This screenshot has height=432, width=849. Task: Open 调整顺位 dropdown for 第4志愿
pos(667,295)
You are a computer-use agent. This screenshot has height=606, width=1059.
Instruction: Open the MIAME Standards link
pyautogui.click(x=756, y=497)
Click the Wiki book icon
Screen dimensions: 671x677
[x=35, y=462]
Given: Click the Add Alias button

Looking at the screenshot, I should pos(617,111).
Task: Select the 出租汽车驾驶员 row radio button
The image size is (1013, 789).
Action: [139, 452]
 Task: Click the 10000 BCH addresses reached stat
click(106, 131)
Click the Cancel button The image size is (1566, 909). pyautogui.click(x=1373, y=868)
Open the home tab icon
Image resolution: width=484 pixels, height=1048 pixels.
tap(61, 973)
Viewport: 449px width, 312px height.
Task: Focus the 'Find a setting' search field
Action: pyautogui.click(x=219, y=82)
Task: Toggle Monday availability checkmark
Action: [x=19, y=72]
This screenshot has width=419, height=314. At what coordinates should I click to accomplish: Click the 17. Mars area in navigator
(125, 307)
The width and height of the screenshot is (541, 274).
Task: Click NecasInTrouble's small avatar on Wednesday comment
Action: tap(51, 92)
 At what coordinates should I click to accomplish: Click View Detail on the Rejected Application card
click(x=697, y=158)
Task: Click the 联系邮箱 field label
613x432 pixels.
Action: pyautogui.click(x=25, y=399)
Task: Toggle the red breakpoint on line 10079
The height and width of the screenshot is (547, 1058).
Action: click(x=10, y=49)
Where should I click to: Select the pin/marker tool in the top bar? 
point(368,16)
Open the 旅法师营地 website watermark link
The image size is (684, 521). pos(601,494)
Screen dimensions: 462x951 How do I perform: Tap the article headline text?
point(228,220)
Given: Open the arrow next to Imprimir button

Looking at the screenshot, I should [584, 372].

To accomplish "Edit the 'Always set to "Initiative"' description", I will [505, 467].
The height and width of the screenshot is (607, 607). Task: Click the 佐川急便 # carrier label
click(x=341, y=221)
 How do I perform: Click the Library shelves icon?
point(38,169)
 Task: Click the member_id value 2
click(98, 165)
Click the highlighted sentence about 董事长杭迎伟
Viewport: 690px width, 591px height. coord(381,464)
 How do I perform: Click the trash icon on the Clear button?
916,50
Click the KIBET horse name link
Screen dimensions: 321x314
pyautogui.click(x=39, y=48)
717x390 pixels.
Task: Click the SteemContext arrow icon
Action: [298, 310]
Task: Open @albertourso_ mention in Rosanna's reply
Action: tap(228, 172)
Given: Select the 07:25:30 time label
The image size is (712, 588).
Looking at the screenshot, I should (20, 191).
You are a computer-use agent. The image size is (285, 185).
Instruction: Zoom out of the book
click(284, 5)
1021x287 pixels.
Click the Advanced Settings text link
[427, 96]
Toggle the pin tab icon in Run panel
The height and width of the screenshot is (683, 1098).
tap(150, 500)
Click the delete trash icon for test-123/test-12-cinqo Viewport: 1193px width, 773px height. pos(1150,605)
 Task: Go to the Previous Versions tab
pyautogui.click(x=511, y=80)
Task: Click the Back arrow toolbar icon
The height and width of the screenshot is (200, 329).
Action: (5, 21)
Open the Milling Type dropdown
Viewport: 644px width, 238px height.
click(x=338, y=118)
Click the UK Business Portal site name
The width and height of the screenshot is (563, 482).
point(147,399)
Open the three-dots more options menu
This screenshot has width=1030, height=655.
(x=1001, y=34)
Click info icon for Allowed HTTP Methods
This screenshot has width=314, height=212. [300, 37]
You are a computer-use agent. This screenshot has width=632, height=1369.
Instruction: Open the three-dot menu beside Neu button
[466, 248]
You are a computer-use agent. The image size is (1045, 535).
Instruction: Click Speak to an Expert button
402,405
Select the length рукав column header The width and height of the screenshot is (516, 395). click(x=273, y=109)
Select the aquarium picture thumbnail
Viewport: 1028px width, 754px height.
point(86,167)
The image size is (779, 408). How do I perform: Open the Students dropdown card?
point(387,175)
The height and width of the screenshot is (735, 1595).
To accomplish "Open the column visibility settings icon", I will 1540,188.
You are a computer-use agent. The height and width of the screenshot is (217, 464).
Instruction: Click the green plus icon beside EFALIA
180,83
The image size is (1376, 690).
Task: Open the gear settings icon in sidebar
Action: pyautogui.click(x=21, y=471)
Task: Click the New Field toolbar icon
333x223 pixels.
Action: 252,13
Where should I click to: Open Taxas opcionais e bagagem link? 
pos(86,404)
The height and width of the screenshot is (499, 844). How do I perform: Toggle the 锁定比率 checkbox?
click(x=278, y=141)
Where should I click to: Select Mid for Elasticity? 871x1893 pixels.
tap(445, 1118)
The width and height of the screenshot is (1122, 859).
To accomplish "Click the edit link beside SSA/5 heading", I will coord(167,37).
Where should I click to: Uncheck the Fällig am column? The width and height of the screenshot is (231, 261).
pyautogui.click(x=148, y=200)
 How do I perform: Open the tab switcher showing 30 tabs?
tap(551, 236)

**EXERCISE INSTRUCTIONS:**
Each line in the material above should be repeated exactly.

**RESPONSE BELOW:**
This screenshot has height=432, width=849. Task: Open 调整顺位 dropdown for 第4志愿
pos(667,295)
You are a computer-use agent. This screenshot has height=606, width=1059.
Instruction: Open the MIAME Standards link
pyautogui.click(x=756, y=497)
Click the Wiki book icon
Screen dimensions: 671x677
[x=35, y=462]
Given: Click the Add Alias button

Looking at the screenshot, I should pos(617,111).
Task: Select the 出租汽车驾驶员 row radio button
The image size is (1013, 789).
Action: [139, 452]
 Task: Click the 10000 BCH addresses reached stat
click(106, 131)
Click the Cancel button The image size is (1566, 909). pyautogui.click(x=1373, y=868)
Open the home tab icon
Image resolution: width=484 pixels, height=1048 pixels.
tap(61, 973)
Viewport: 449px width, 312px height.
Task: Focus the 'Find a setting' search field
Action: pyautogui.click(x=219, y=82)
Task: Toggle Monday availability checkmark
Action: [x=19, y=72]
This screenshot has width=419, height=314. At what coordinates should I click to accomplish: Click the 17. Mars area in navigator
(125, 307)
The width and height of the screenshot is (541, 274).
Task: Click NecasInTrouble's small avatar on Wednesday comment
Action: tap(51, 92)
 At what coordinates should I click to accomplish: Click View Detail on the Rejected Application card
click(x=697, y=158)
Task: Click the 联系邮箱 field label
613x432 pixels.
Action: pyautogui.click(x=25, y=399)
Task: Toggle the red breakpoint on line 10079
The height and width of the screenshot is (547, 1058).
Action: click(x=10, y=49)
Where should I click to: Select the pin/marker tool in the top bar? 
point(368,16)
Open the 旅法师营地 website watermark link
The image size is (684, 521). pos(601,494)
Screen dimensions: 462x951 How do I perform: Tap the article headline text?
point(228,220)
Given: Open the arrow next to Imprimir button

Looking at the screenshot, I should [584, 372].

To accomplish "Edit the 'Always set to "Initiative"' description", I will [505, 467].
The height and width of the screenshot is (607, 607). Task: Click the 佐川急便 # carrier label
click(x=341, y=221)
 How do I perform: Click the Library shelves icon?
point(38,169)
 Task: Click the member_id value 2
click(98, 165)
Click the highlighted sentence about 董事长杭迎伟
Viewport: 690px width, 591px height. coord(381,464)
 How do I perform: Click the trash icon on the Clear button?
916,50
Click the KIBET horse name link
Screen dimensions: 321x314
pyautogui.click(x=39, y=48)
717x390 pixels.
Task: Click the SteemContext arrow icon
Action: [298, 310]
Task: Open @albertourso_ mention in Rosanna's reply
Action: tap(228, 172)
Given: Select the 07:25:30 time label
The image size is (712, 588).
Looking at the screenshot, I should (20, 191).
You are a computer-use agent. The image size is (285, 185).
Instruction: Zoom out of the book
click(284, 5)
1021x287 pixels.
Click the Advanced Settings text link
[427, 96]
Toggle the pin tab icon in Run panel
The height and width of the screenshot is (683, 1098).
tap(150, 500)
Click the delete trash icon for test-123/test-12-cinqo Viewport: 1193px width, 773px height. pos(1150,605)
 Task: Go to the Previous Versions tab
pyautogui.click(x=511, y=80)
Task: Click the Back arrow toolbar icon
The height and width of the screenshot is (200, 329).
Action: (5, 21)
Open the Milling Type dropdown
Viewport: 644px width, 238px height.
click(x=338, y=118)
Click the UK Business Portal site name
The width and height of the screenshot is (563, 482).
point(147,399)
Open the three-dots more options menu
This screenshot has width=1030, height=655.
(x=1001, y=34)
Click info icon for Allowed HTTP Methods
This screenshot has width=314, height=212. [300, 37]
You are a computer-use agent. This screenshot has width=632, height=1369.
Instruction: Open the three-dot menu beside Neu button
[466, 248]
You are a computer-use agent. The image size is (1045, 535).
Instruction: Click Speak to an Expert button
402,405
Select the length рукав column header The width and height of the screenshot is (516, 395). click(x=273, y=109)
Select the aquarium picture thumbnail
Viewport: 1028px width, 754px height.
point(86,167)
The image size is (779, 408). How do I perform: Open the Students dropdown card?
point(387,175)
The height and width of the screenshot is (735, 1595).
To accomplish "Open the column visibility settings icon", I will 1540,188.
You are a computer-use agent. The height and width of the screenshot is (217, 464).
Instruction: Click the green plus icon beside EFALIA
180,83
The image size is (1376, 690).
Task: Open the gear settings icon in sidebar
Action: pyautogui.click(x=21, y=471)
Task: Click the New Field toolbar icon
333x223 pixels.
Action: 252,13
Where should I click to: Open Taxas opcionais e bagagem link? 
pos(86,404)
The height and width of the screenshot is (499, 844). How do I perform: Toggle the 锁定比率 checkbox?
click(x=278, y=141)
Where should I click to: Select Mid for Elasticity? 871x1893 pixels.
tap(445, 1118)
The width and height of the screenshot is (1122, 859).
To accomplish "Click the edit link beside SSA/5 heading", I will coord(167,37).
Where should I click to: Uncheck the Fällig am column? The width and height of the screenshot is (231, 261).
pyautogui.click(x=148, y=200)
 How do I perform: Open the tab switcher showing 30 tabs?
tap(551, 236)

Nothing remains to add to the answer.